Collected data entries
┌────────

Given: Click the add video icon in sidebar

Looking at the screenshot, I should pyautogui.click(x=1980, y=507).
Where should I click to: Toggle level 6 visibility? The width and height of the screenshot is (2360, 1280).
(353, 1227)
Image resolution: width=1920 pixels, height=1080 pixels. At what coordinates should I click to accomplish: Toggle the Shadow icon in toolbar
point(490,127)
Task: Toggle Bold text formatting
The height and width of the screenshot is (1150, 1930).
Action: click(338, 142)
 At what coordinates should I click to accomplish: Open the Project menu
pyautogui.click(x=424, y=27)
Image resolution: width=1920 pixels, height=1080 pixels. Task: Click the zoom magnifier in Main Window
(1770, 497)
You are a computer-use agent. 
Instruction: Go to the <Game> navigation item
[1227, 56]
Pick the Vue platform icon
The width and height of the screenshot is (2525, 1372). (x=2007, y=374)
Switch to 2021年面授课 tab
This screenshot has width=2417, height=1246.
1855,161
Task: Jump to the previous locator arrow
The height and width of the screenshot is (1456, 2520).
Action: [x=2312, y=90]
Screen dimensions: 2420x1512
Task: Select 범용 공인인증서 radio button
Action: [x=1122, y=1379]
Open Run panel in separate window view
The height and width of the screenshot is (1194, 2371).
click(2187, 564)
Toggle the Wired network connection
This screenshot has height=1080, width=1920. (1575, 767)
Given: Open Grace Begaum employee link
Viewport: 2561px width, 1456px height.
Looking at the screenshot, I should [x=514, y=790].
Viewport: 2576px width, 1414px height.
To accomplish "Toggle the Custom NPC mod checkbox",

└────────

Requirement
What you should produce is an exact retyping of every line above.

Problem solution
Given: Click the add video icon in sidebar

Looking at the screenshot, I should pyautogui.click(x=1980, y=507).
Where should I click to: Toggle level 6 visibility? The width and height of the screenshot is (2360, 1280).
(353, 1227)
Image resolution: width=1920 pixels, height=1080 pixels. At what coordinates should I click to accomplish: Toggle the Shadow icon in toolbar
point(490,127)
Task: Toggle Bold text formatting
The height and width of the screenshot is (1150, 1930).
Action: click(338, 142)
 At what coordinates should I click to accomplish: Open the Project menu
pyautogui.click(x=424, y=27)
Image resolution: width=1920 pixels, height=1080 pixels. Task: Click the zoom magnifier in Main Window
(1770, 497)
You are a computer-use agent. 
Instruction: Go to the <Game> navigation item
[1227, 56]
Pick the Vue platform icon
The width and height of the screenshot is (2525, 1372). (x=2007, y=374)
Switch to 2021年面授课 tab
This screenshot has width=2417, height=1246.
1855,161
Task: Jump to the previous locator arrow
The height and width of the screenshot is (1456, 2520).
Action: [x=2312, y=90]
Screen dimensions: 2420x1512
Task: Select 범용 공인인증서 radio button
Action: [x=1122, y=1379]
Open Run panel in separate window view
The height and width of the screenshot is (1194, 2371).
click(2187, 564)
Toggle the Wired network connection
This screenshot has height=1080, width=1920. (1575, 767)
Given: Open Grace Begaum employee link
Viewport: 2561px width, 1456px height.
Looking at the screenshot, I should [x=514, y=790].
Viewport: 2576px width, 1414px height.
To accomplish "Toggle the Custom NPC mod checkbox",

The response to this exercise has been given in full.